When the third DVD boxset was released in the UK by FremantleMedia, the seven episodes which make up Series 4 were added to Series 3. All episodes that make up Series 4 were dated 1989.

| No. overall | No. in season | Title | Original release date |
| 59 | 1 | "Around the World in a Total Daze!" | 5 January 1993 |
Von Goosewing, with the help of world famous explorer, Sibellious Smogg, challenges Duckula to a race around the world.
| 60 | 2 | "Manhattan Duck" | 12 January 1993 |
Castle Duckula mistakenly lands in the middle of New York, on top of all places, a department store, and Count Duckula makes a bit of money by selling the contents of the house. The only problem is getting back the clock, an important part of the castle's travelling mechanism-has been sold too!
| 61 | 3 | "Alps-a-Daisy!" | 19 January 1993 |
Duckula tries to impress a group of rich girls by winning all the winter sports.
| 62 | 4 | "Prince Duckula" | 26 January 1993 |
After an accidental TV appearance, The Count is approached to play a Prince in a Hollywood film.
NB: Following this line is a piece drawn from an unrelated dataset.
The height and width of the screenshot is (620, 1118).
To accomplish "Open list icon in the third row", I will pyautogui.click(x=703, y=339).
| 63 | 5 | "Venice a Duck, Not a Duck!" | 2 February 1993 |
In Venice, the Egg plans to get his revenge on Duckula by asking all his adversaries from the past (minus Von Goosewing) to plan a nasty end for The Count.
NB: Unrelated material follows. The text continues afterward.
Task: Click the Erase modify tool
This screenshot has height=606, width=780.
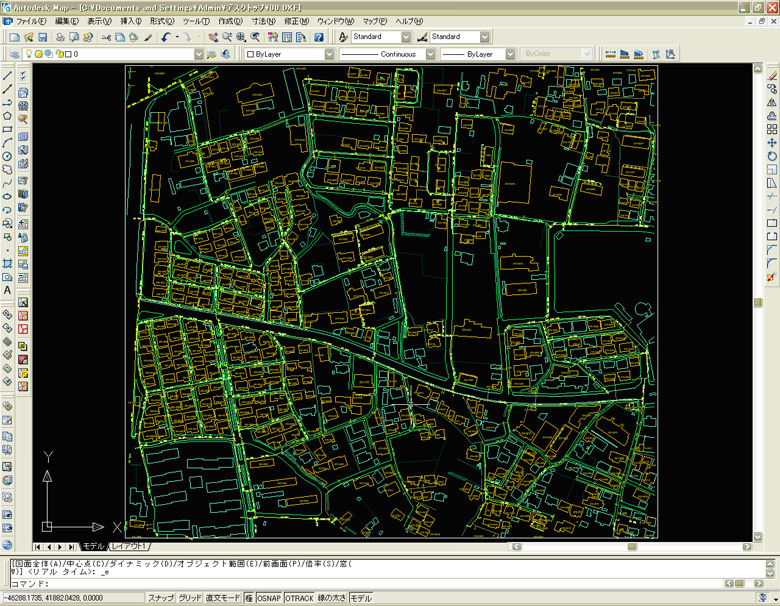Action: pyautogui.click(x=772, y=75)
| 64 | 6 | "A Mountie Always Gets His Duck!" | 9 February 1993 |
Duckula travels to Canada to become a Mountie and to help an old friend, Geoffrey, to arrest and lock up a French villain on the run.
| 65 | 7 | "The Zombie Awakes" | 16 February 1993 |
Dr. Quackbrain (Barry Clayton) lures Duckula to his dream machine for his greatest experiment, to peer inside the dreams of a real vampire (unaware that The Count is unlike any of his ancestors).